What is asked:
Locate every row below that contains the word "resolution" and copy each one in full. Match case exactly.

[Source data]
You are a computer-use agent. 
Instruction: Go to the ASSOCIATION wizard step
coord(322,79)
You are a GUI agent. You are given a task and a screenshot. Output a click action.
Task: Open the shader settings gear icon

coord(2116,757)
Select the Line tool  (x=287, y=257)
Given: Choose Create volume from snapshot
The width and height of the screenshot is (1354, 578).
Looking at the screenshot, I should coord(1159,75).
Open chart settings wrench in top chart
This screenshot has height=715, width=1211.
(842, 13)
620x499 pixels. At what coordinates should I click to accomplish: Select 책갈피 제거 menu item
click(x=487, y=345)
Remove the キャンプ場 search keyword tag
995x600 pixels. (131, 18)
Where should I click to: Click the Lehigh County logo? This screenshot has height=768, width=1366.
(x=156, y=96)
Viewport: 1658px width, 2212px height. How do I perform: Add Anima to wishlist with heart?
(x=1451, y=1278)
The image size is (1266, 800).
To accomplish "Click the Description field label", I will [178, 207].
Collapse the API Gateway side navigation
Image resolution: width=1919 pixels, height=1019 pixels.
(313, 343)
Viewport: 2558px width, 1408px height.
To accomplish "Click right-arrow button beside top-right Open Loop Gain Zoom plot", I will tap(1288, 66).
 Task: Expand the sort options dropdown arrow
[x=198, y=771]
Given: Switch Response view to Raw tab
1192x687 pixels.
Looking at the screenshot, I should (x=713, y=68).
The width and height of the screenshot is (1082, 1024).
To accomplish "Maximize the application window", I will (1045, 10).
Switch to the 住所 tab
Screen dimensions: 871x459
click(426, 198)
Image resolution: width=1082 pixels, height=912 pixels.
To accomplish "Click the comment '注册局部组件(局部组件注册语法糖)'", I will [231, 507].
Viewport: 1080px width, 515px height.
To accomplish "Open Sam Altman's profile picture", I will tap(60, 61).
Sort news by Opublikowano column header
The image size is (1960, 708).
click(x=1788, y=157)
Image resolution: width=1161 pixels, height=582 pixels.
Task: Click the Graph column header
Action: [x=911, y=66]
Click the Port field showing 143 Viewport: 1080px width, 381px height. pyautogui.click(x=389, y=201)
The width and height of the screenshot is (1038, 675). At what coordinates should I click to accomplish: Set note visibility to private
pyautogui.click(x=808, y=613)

Written answer:
Image resolution: width=1919 pixels, height=1019 pixels.
Image resolution: width=1082 pixels, height=912 pixels.
Image resolution: width=1161 pixels, height=582 pixels.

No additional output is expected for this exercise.